Summary: The Court of Appeal has decided that the Working Time Regulations can be interpreted to include results-based commission in holiday pay. However, this decision is not necessarily the trigger for employers to make proactive changes to holiday pay calculations.

The Court of Appeal considered extensive substantive arguments on whether the Working Time Regulations (WTR) can be interpreted to conform with EU principles on holiday pay. The Court decided on balance that the WTR should be interpreted in this way, and that Mr Lock was therefore entitled to have his contractual results-based commission taken into account when working out his holiday pay.

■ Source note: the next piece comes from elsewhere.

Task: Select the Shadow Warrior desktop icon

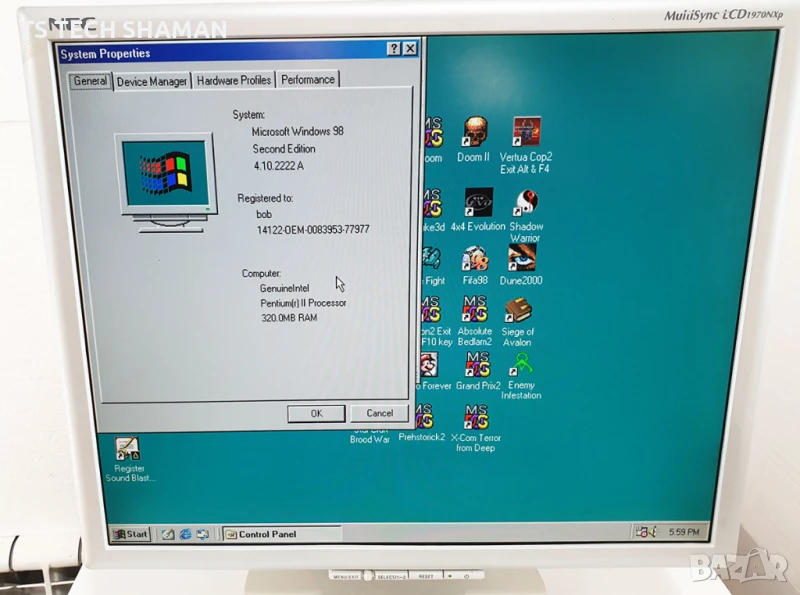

What does this mean for employers?

If your organisation operates commission schemes such as these, you may feel that the Court of Appeal’s decision is the trigger to now make proactive changes to your holiday pay calculations. However, you may still wish to take stock before doing so, because:

  • it is possible that British Gas will appeal to the Supreme Court, not least since the Court of Appeal said in its ruling that it was not at all easy to decide that the Working Time Regulations should be interpreted in this purposive way;
  • it is currently unclear how EU law will continue to underpin employment rights such as holiday pay following Brexit; and
  • several very important issues about how to calculate holiday pay are still unanswered, including whether annual bonuses should be taken into account when calculating holiday pay and how the reference period works in practice.

You may therefore decide that for the time being, this ongoing uncertainty tips the balance in favour of continuing to exclude commission and other payments such as voluntary overtime from holiday pay.

In any event, you should think carefully before making contractual changes giving rights to staff which prove to be more generous than UK law ultimately requires.